Al-Hasakah Subdistrict ()  is a subdistrict of al-Hasakah District in central al-Hasakah Governorate, northeastern Syria. The administrative centre is the city of al-Hasakah. It has a mixed population of Kurds, Assyrians, and Arabs. Most of the subdistrict is part of the Autonomous Administration of North and East Syria, apart from an enclave of Hasakah city, which has remained under the control of the Syrian government since the beginning of the Syrian civil war.

At the 2004 census, the subdistrict had a population of 251,570.

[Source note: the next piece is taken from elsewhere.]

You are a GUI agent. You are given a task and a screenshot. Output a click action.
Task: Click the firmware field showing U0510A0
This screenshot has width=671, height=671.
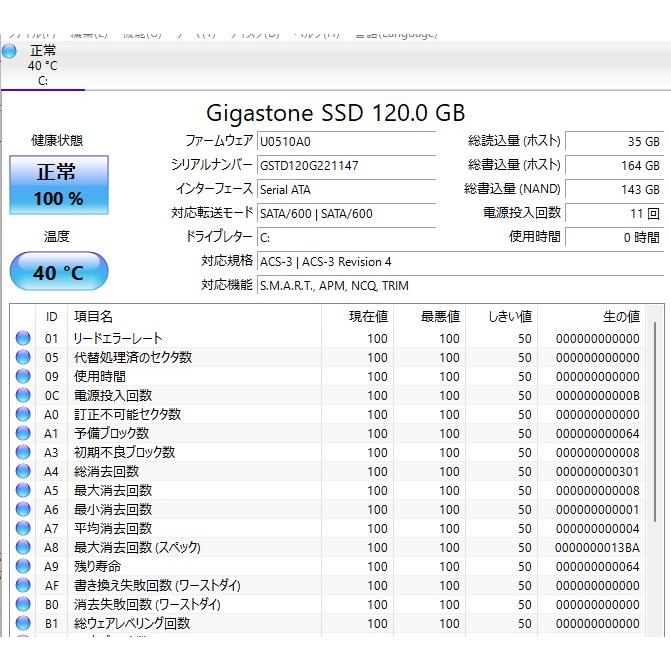(345, 141)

Cities, towns and villages

Civil war 

Following the Battle of Shaddadi in February 2013, in which the city of Al-Shaddadah came under the control of al-Nusra Front, the southern parts of Al-Hasakah Subdistrict also fell to Nusra. The Islamic State of Iraq and the Levant (ISIL) took over from al-Nusra Front in the area, and pushed northwards up to the boundary of Hasakah city, culminating in the 2015 Battle of al-Hasakah. ISIL were finally driven from the district in the Al-Shaddadi offensive (2016).

Kawkab military base 
Surrounding Mount Kawkab (, at 36.536251°N, 40.858276°E) is the largest military base of the governorate, which has remained in the hands of the Syrian Army throughout the war. ISIS attacked the base without success in July 2014 and October 2015.